What I find interesting, however, is that many of the Estate Managers and Directors of Residences I speak with already know where the problems are. They know which projects have stalled and why. They recognize where communication breaks down. They are aware of staffing frustrations. They know which vendors need more oversight and which systems require attention.
Awareness isn't the issue.
The challenge is finding enough uninterrupted time to step back from daily operations and decide what to tackle first.
That may sound simple, but it isn't.
When you're responsible for multiple properties, dozens of vendors, staff oversight, budgets, reporting, and principal expectations, strategic thinking is often the first thing sacrificed. There is always something more urgent demanding attention.
Over the years, I've noticed that many estate leaders carry around a mental list of improvements they want to make.
"I hope to get to that next year."
Some projects have been on that list for months. Others have been there for years. The problem isn't a lack of ideas. The problem is finding the time and space to turn those ideas into a practical plan.
That realization became one of the driving forces behind FRAME™.
I didn't create FRAME™ to teach someone how to become an Estate Manager or Director of Residences. The people who attend already know their principals, properties, staff, and operational challenges. What they often need is an opportunity to stop reacting long enough to think strategically.
For two days, the focus shifts away from daily operations and toward the future of the estate. Participants assess where they are today, identify the areas creating the greatest friction, establish priorities, and begin building a strategic action plan for the year ahead.
The objective is not to leave with a notebook full of ideas.
The objective is to leave with a roadmap.
One of the most impactful outcomes I hope participants experience is simple:
Their shoulders drop two inches.
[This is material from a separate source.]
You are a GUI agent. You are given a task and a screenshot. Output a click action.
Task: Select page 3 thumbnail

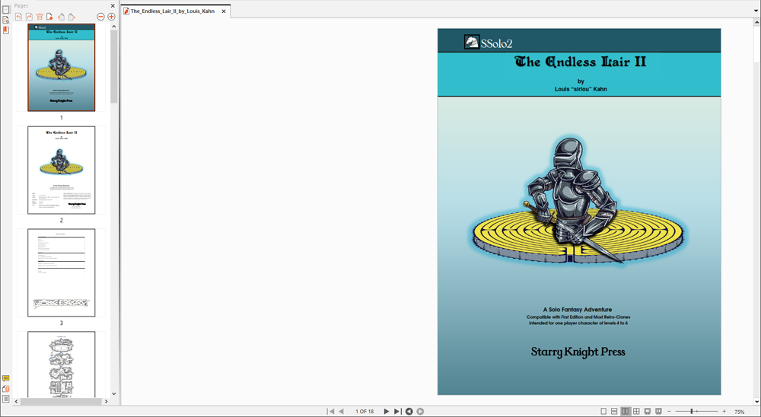(62, 272)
Not because the work disappeared. Not because the challenges went away. But because they finally have a plan. A plan they can communicate to principals. A plan they can share with the family office. A plan that their staff can support. Most importantly, a plan they believe in.
Governance is important. Leadership is important. Systems matter.
But without a clear strategy for putting those things into action, they remain concepts rather than outcomes.